Con parte de ese dinero me fui de compras y renové el guardarropa: unos pantalones chinos, unos zapatos de color marrón, un par de camisas (estaban de oferta) y una buena chaqueta. Esto fue lo más caro, pero valía la pena, porque era una americana de sport color tabaco que podría ponerme tanto para ir elegante como con unos vaqueros de diario.

Por último, el día antes de la exposición, alquilé un coche. Como tenían una oferta, pude sacar del rentacar un bonito Opel Astra de color gris de conducción suave al que me costó acostumbrarme, porque ya estaba hecho a la brusquedad de cambios y la suspensión asnal de la furgona.

Me corté el pelo en una barbería de la calle Ripoche. Ya casi no quedan barberías en la ciudad; ahora son todo peluquerías de caballeros o unisex, pero aún existe alguna como ésa de Ripoche, esos recintos pequeños donde los viejos se reúnen a charlar entre el olor a Floi’d y a pelo recién cortado. Me hice un buen corte y, además, pedí que me arreglaran la barba. Salí de allí hecho un Geyperman.

Volví a casa y me di una buena ducha, frotando bien para sacarme el olor a carnicería. De lo que se trataba era de parecer uno de esos tipos que no han hecho un trabajo manual en su vida. Sobre las siete y media lo había conseguido y me miré al espejo con algo de orgullo: aquel tío de la americana y los pantalones planchados con raya, aquel tipo erguido que me miraba con serena virilidad, con seguridad casi burocrática desde el otro lado del cristal, era yo. O, más exactamente, era el hombre que yo hubiera podido ser si hubiera tomado la dirección adecuada. Y lo peor era que ese tipo casi me gustaba, cosa que no me ocurre con el hombre que soy normalmente.

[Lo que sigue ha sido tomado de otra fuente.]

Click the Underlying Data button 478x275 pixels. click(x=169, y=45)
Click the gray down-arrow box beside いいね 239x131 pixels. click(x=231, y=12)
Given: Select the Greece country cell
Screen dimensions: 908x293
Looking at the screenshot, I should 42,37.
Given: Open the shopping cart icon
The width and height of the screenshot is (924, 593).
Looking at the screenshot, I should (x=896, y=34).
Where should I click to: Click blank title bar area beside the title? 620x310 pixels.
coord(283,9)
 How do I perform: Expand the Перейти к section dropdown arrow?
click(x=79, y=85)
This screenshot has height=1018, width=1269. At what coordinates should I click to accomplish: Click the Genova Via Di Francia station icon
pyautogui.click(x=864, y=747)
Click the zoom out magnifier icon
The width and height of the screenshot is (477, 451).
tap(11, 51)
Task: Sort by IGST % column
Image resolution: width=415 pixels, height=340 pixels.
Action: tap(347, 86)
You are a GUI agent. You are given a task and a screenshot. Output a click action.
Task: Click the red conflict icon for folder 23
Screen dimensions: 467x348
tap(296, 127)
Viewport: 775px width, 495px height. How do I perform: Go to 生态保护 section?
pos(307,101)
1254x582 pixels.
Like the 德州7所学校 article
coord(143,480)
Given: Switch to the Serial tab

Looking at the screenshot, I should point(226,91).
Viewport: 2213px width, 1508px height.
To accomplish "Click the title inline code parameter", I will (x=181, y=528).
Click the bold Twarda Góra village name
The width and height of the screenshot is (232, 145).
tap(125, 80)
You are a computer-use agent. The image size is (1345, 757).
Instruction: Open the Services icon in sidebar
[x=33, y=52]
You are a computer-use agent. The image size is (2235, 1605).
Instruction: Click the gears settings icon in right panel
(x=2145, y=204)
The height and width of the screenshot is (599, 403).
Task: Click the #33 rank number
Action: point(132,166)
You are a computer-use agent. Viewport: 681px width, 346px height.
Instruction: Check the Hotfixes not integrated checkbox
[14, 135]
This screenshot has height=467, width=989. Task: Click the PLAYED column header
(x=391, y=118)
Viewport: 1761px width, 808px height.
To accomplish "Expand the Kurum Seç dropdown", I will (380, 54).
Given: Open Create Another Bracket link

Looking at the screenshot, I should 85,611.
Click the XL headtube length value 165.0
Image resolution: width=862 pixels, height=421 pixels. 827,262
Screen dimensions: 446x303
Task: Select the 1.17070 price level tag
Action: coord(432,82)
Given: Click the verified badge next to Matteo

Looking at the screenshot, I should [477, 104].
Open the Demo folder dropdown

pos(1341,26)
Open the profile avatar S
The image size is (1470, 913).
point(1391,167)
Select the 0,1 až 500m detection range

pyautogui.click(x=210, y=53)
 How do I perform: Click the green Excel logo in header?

Al salir del apartamento me crucé con Candi, que volvía del trabajo. Aún llevaba gafas de sol, pero casi le había desaparecido el moratón del ojo izquierdo. O quizá era que el maquillaje lograba disimularlo bien. En todo caso, jamás habíamos hablado sobre aquel morado, ni sobre las broncas con Blas. No era una actitud hipócrita, porque ella sabía que yo no soy sordo; solo nos limitábamos a obviar el asunto.

Nada más verme, se quedó boquiabierta y alzó las cejas.

—¡Vaya! ¡Qué guapo vas, hombre!

Le di las gracias, casi tartamudeando.

—¿Quién es la afortunada? —preguntó, con coquetería de barrio.

Por un momento no supe qué responder. Luego, seguramente colorado como un tomate, dije:

—No hay afortunada, reina. Tengo un compromiso.

—Jo, pues es una lástima, mi niño.

—¿Cómo?

—Que es una lástima que nadie vaya a disfrutar hoy de eso.

Seguí andando hacia el corredor, mientras ella metía la llave en su cerradura, y dije:

—Bueno, la noche es larga.

—Vale, pero si se te hace demasiado larga, cuenta conmigo, que no tengo plan —dijo, en actitud de darlo todo, antes de soltar una risita.

Me detuve y me volví un momento a mirarla. Le lamí el cuerpo con los ojos, desde los tobillos que sobresalían de sus zapatos de plataforma hasta los hombros desnudos, pasando por aquellas piernazas que mostraba la minifalda, por la camisilla ceñida a la cintura y los pechos rotundos. Ella también se había quedado quieta, con la mano en el pomo de la puerta y mostrándome un falso perfil que exhibía el poderío animal que despedía.

—Cualquier día te voy a tomar la palabra —repuse, entre bromas y veras—, y seguro que me vas a decir que era broma.

Se dio un suave mordisco en el labio inferior y luego dejó un momento la boca entreabierta, antes de decir con voz de leona sesteante:

—Prueba a ver. Igual te llevas una sorpresa.

Le guiñé un ojo y le dije hasta luego. Cuando entré en el ascensor, aún no había cerrado la puerta.